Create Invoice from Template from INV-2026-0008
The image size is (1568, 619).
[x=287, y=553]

=====

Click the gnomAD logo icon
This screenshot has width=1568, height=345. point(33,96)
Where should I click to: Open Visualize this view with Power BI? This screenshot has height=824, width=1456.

=====

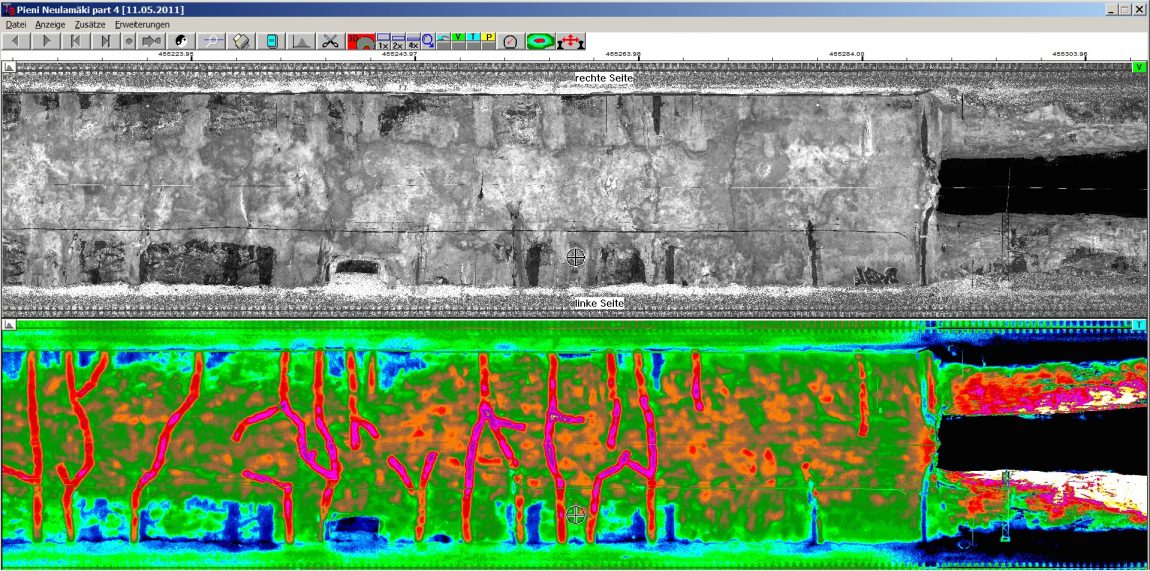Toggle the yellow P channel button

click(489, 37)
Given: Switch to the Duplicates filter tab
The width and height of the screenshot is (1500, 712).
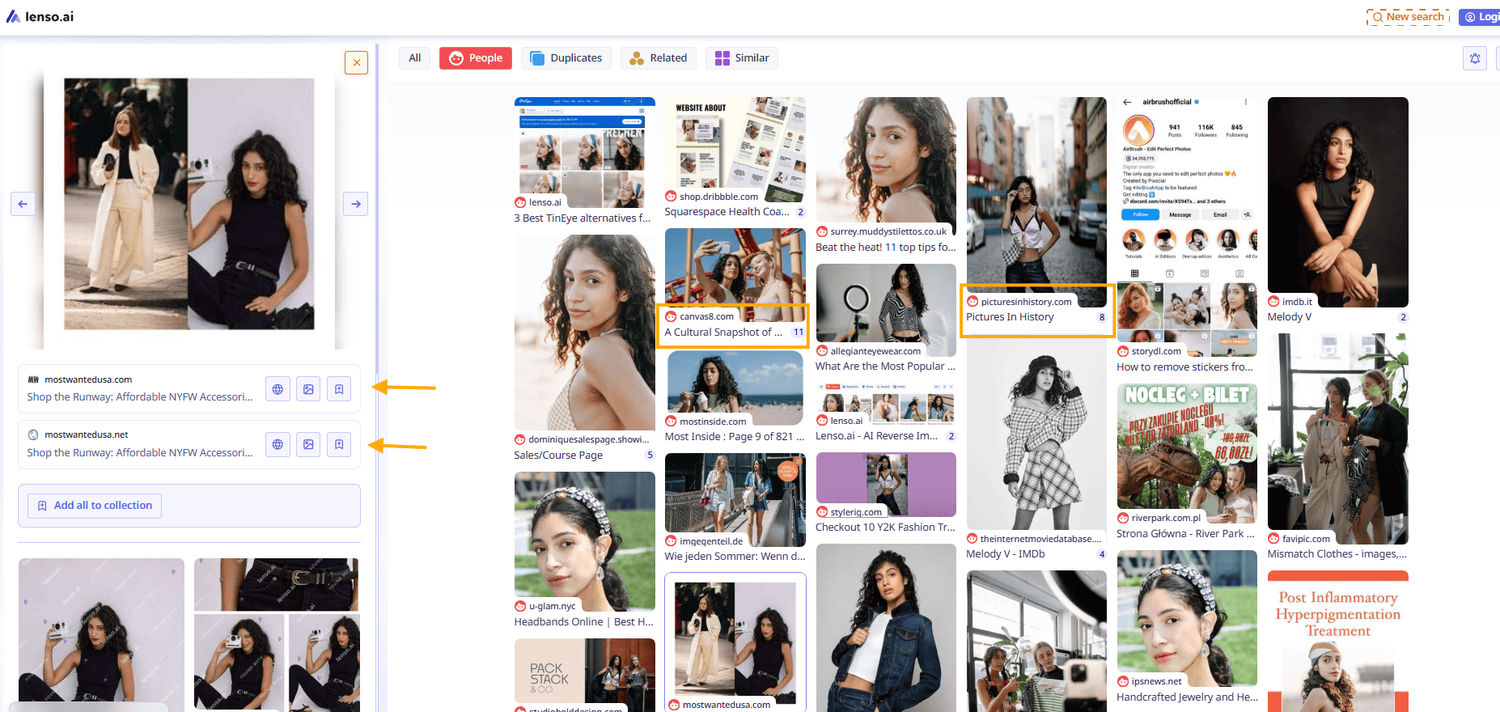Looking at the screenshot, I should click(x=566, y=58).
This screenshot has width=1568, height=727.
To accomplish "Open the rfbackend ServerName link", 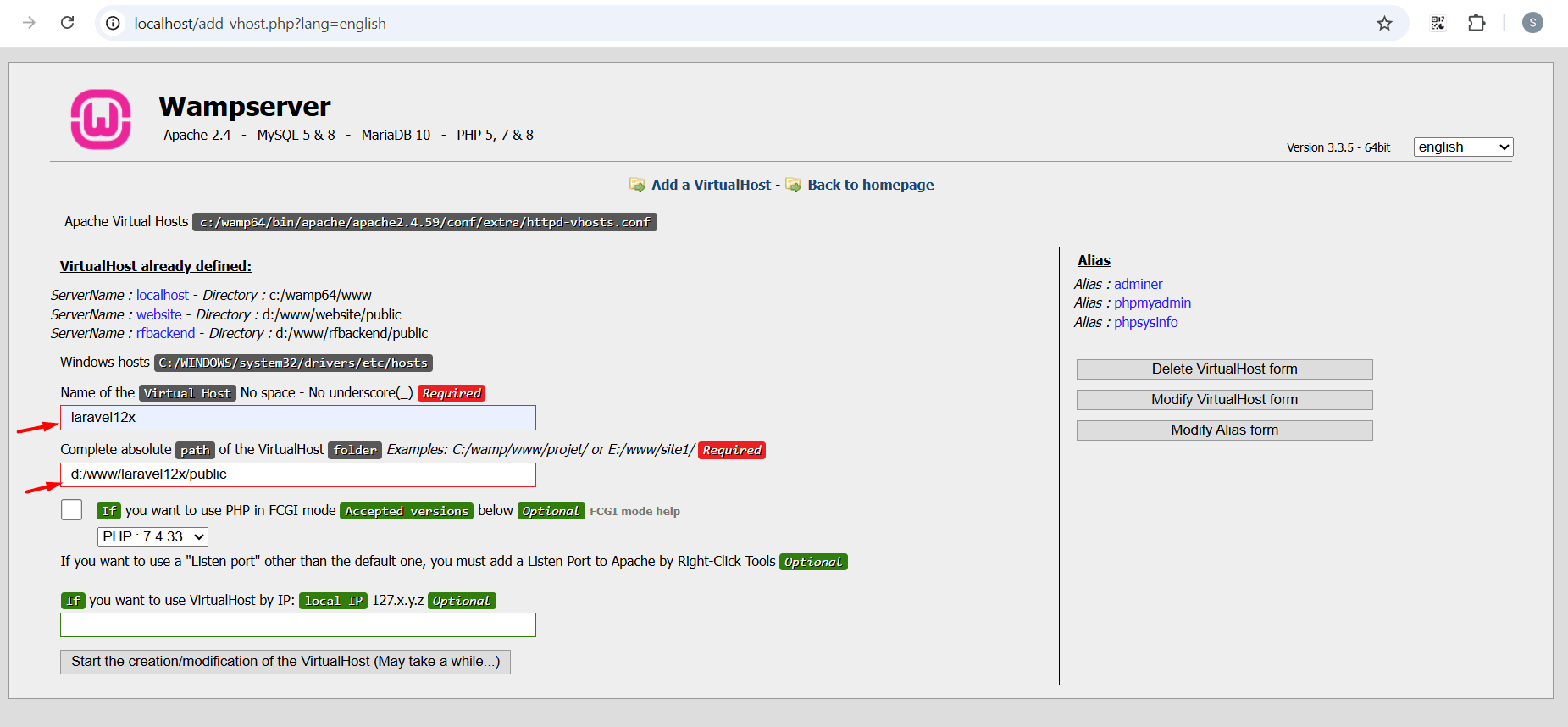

=====

Exercise:
Turn everything in the material above, from the line containing "Given: Switch to the Duplicates filter tab" down to the line containing "the rfbackend ServerName", into a Markdown table with the columns Row and Text. Skip blank lines and omit the pictures.

Response to this task:
| Row | Text |
|---|---|
| 1 | Given: Switch to the Duplicates filter tab |
| 2 | The width and height of the screenshot is (1500, 712). |
| 3 | Looking at the screenshot, I should click(x=566, y=58). |
| 4 | This screenshot has width=1568, height=727. |
| 5 | To accomplish "Open the rfbackend ServerName link",  |